Яся протягивает трубку методистке, и та кладет ее на старенький аппарат – советская пластмасса цвета слоновой кости, трогательный диск с циферками. Яся находит чудовищное несоответствие в том, что голоса таких важных и влиятельных людей, как Сергей Юрьевич, могут передаваться всяким дребезжащим низкобюджетным электромеханическим хламом. С другой стороны, если бы ее каналом связи с отцом всегда был этот пахнущий проводами и изолентой телефон, а не вечнозакрытая белоснежная дверь, она разучилась бы говорить с ним не раскрывая рта гораздо раньше.
– Объективность журналиста состоит во всестороннести… Всесторонности… Всосторонности… Как это сказать? Когда и к тем, и к другим… Значит… Раньше, еще совсем недавно, дорогие мои студенты, была партия, хотя вы этого можете и не помнить. Как она говорила, так и было объективно. Когда я работал на XIX съезде КПСС… Ну, это… А теперь у нас демократия и свобода слова… И объективность должна быть всесторонной. Всесторонней…
Большинство лекторов на факультете похожи на постаревшего Дмитрия Пригова, который перестал писать стихи, купил себе галстук и научил жену его завязывать. От них пахнет столовой, на переменах они шуршат пакетиками в портфелях и извлекают беляши, которые стыдливо поедают, словно бурундучки.
Яся уже поняла все про «всосторонность», она тайком пишет коротенькие эссе – про человека, который приручил чайку и научил ее говорить, про чудака, который ночует на раскаленных за день жестяных крышах, про тайны троллейбусных депо, про крохотных человечков, живущих в саксофоне у уличного музыканта – все это слишком трогательно, чтобы такое публиковать, да и как она сунется в журналы, с ее фамилией? Кроме того, ее писанина совершенно не всесторонна и даже не всестороння.
Однажды она идет с факультета и замечает: улицы города вымерли. Она сворачивает в один переулок, не встречает там никакого движения – нет ни людей, ни машин; сворачивает в другой, оказывается на Маркса, выбирается по ней в мощенный рукав, вьющийся по дворам в сторону проспекта, протискивается мимо открытых гаражей с брошенными полуразобранными «Жигулями» и «Волгами», мимо веранд кафе с остывающими чашками нетронутого кофе, и оказывается на шестиполосной проезжей части, на поблескивающем солнцем асфальте, среди исправно работающих светофоров, которым некого останавливать, ибо нет ни пешеходов, ни даже велосипедистов.
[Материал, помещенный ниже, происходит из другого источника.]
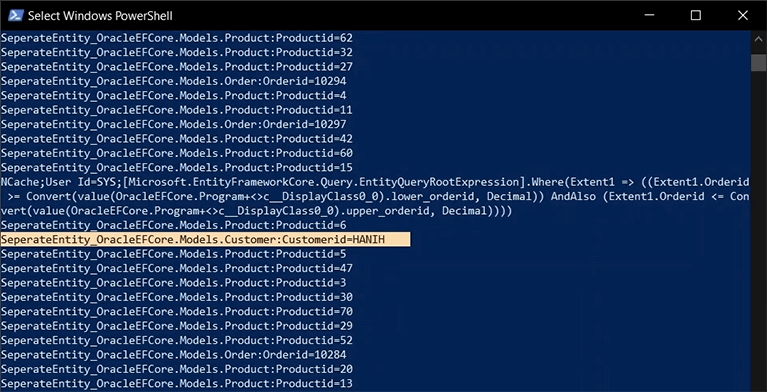The height and width of the screenshot is (392, 767).
Task: Click the Productid=15 output line
Action: coord(177,167)
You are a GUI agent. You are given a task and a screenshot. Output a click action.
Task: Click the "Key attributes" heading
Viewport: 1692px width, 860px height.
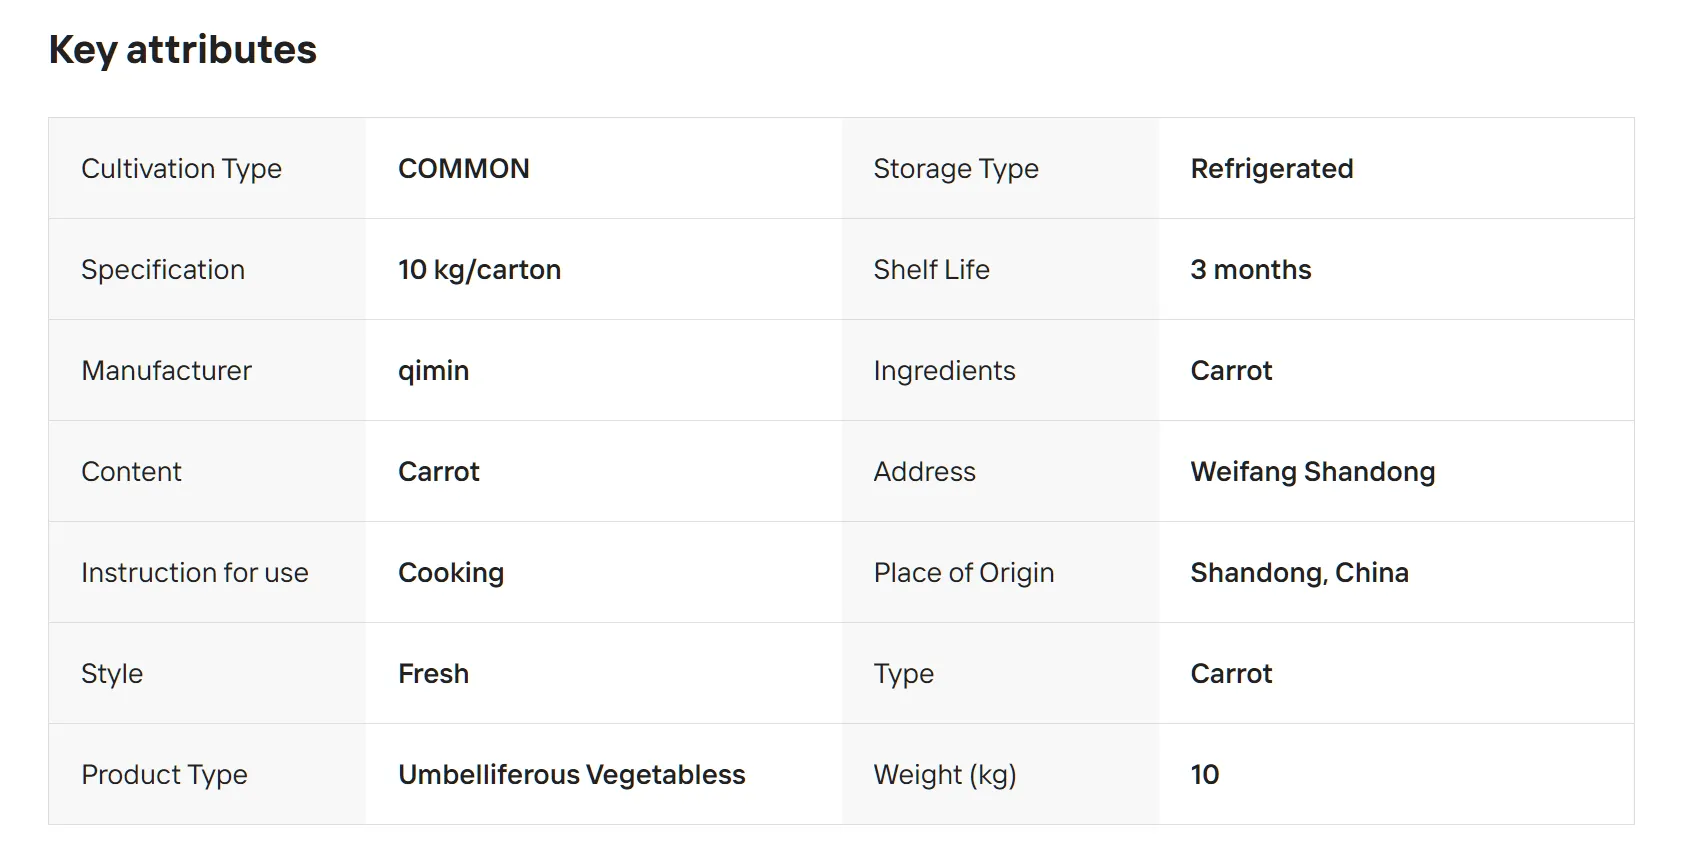click(183, 50)
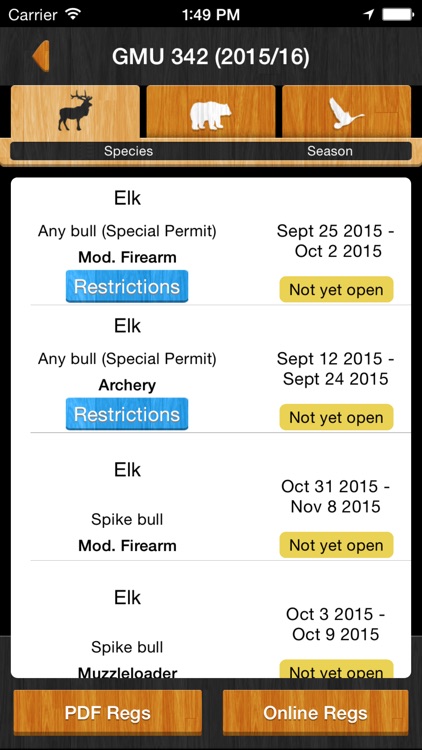
Task: Tap the battery indicator icon
Action: coord(398,14)

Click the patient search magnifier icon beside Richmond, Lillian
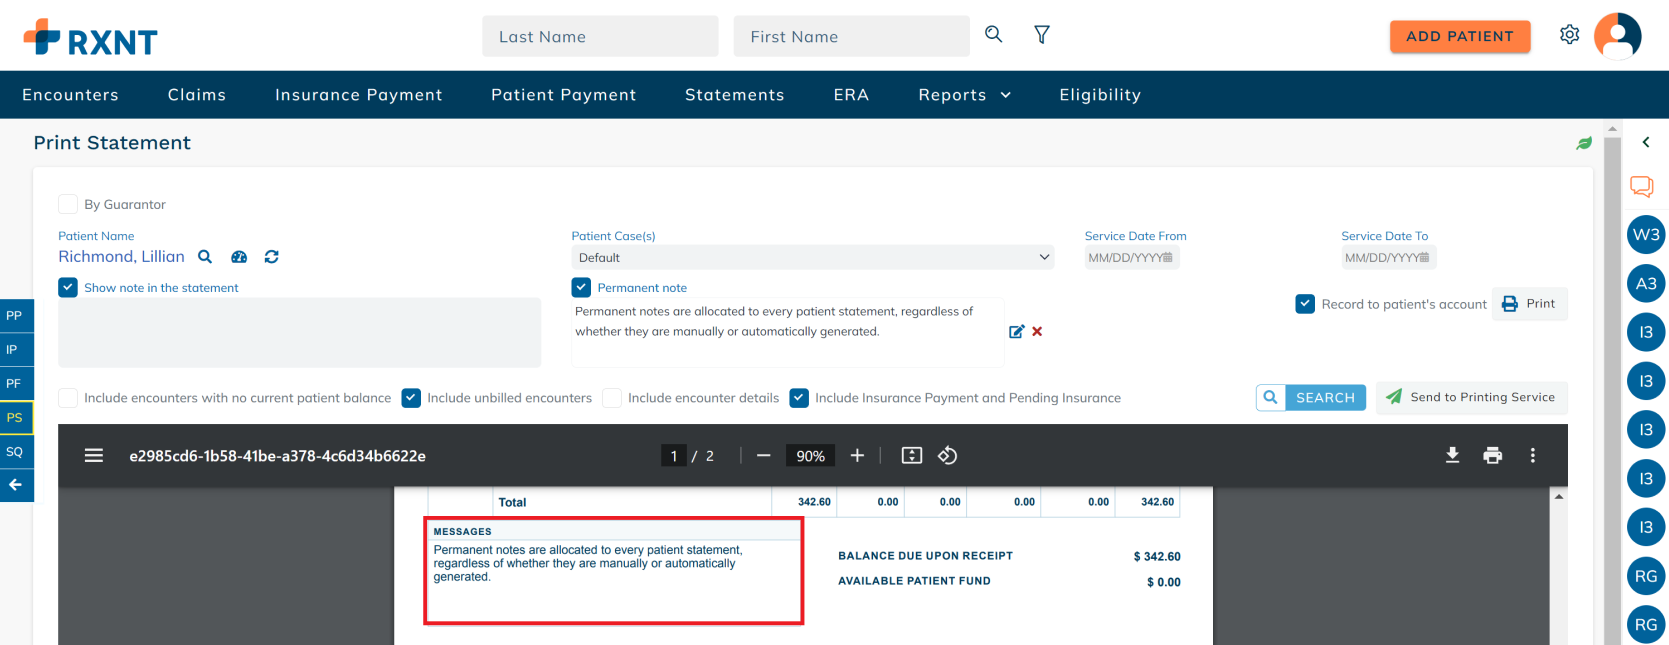pyautogui.click(x=205, y=257)

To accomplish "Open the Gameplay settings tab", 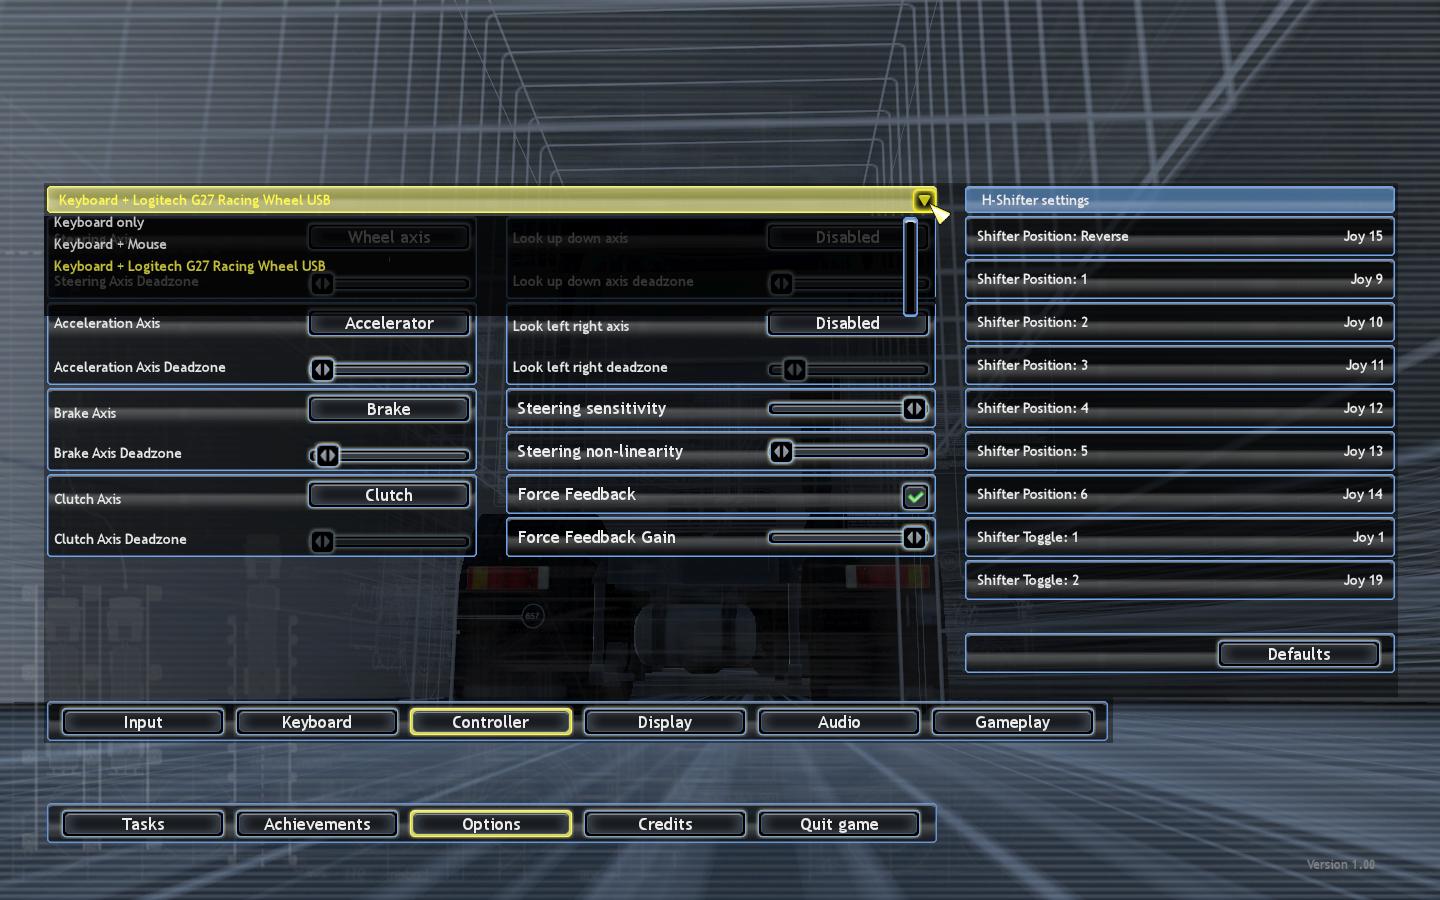I will 1012,722.
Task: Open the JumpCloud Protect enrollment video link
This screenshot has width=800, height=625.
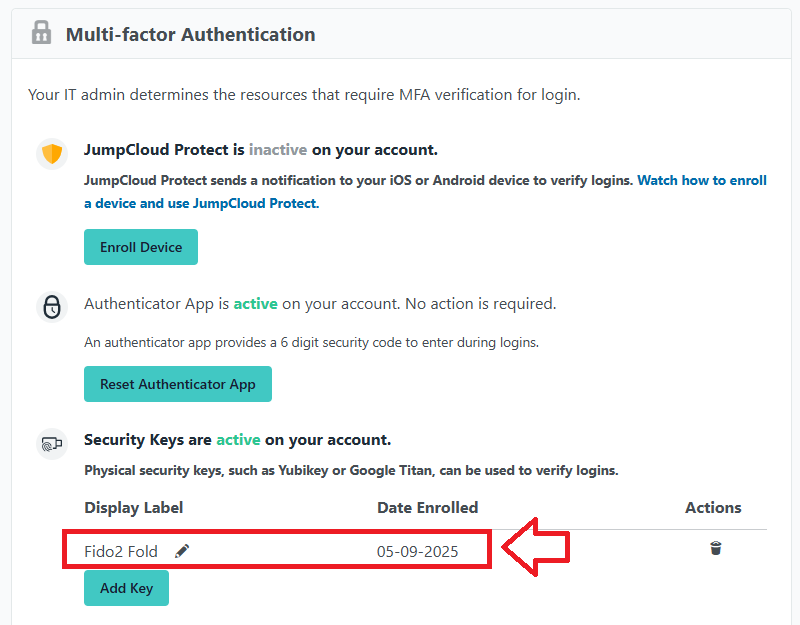Action: (x=701, y=181)
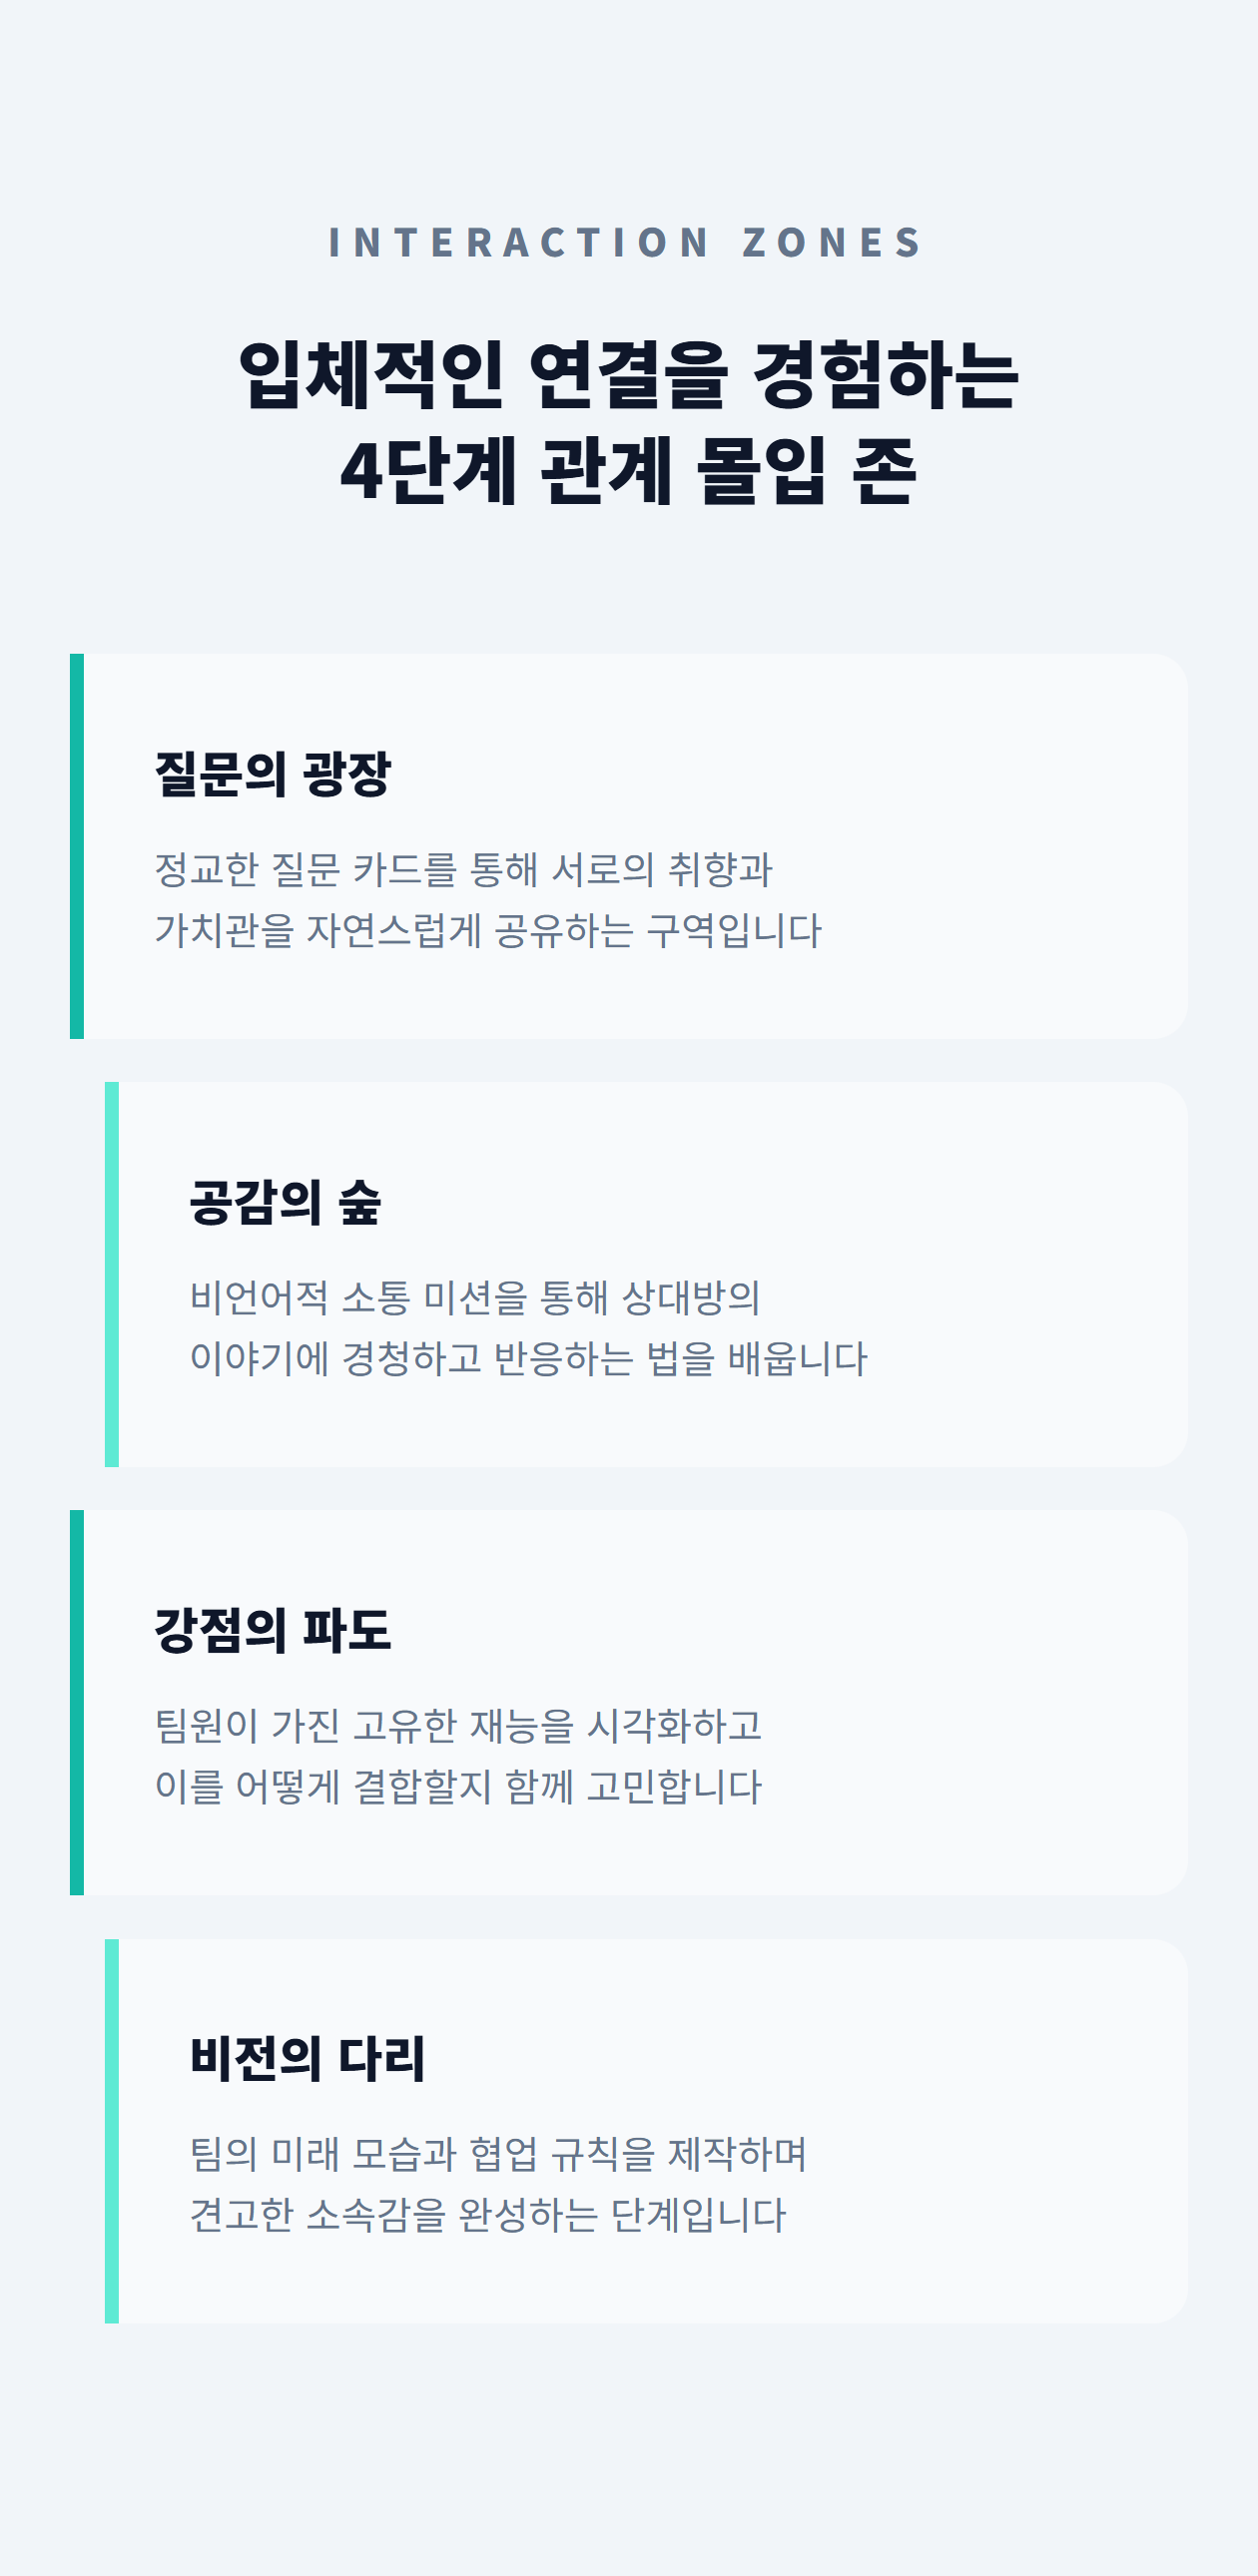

Она беспечно бредет в сторону вокзала по разделительной полосе, воображая, что на город упала нейтронная бомба, и внезапно обнаруживает перед собой три ряда ОМОНа в черных шлемах с жестяными щитами, с дубинками наизготовку. Бойцы молчат и не шевелятся, как почетный караул. И лишь рации, включенные на полную мощность, оглашают окрестности каркающими командами, из которых следует, что сейчас то ли ОМОН пойдет в атаку, то ли, напротив, атака пойдет на ОМОН.
И тогда Яся разворачивается и изо всех сил бежит обратно к той арочке, через которую протиснулась на проспект, и видит, что тут, у арочки, двойное оцепление из людей в кожаных куртках с озабоченными лицами – настолько озабоченными, что к ним страшно даже близко подходить, и улица напротив перекрыта грузовиком, по сторонам от которого выстроился спецназ в черной униформе. И дальше она слышит рев, идущий снизу, от земли, от начавшего вдруг дрожать асфальта, и видит, что с другой стороны приближается людское море, толпа, в которой каждый явно кричит свое, издали производит гул, который сливается в одно сплошное «аааа!», и это «ааа!» становится громче и страшней при виде рядов ОМОНа. И когда она явственно понимает, что ей совершенно некуда бежать, что она надежно зажата и законопачена между двумя ненавидящими друг друга силами, ОМОН получает команду наступать.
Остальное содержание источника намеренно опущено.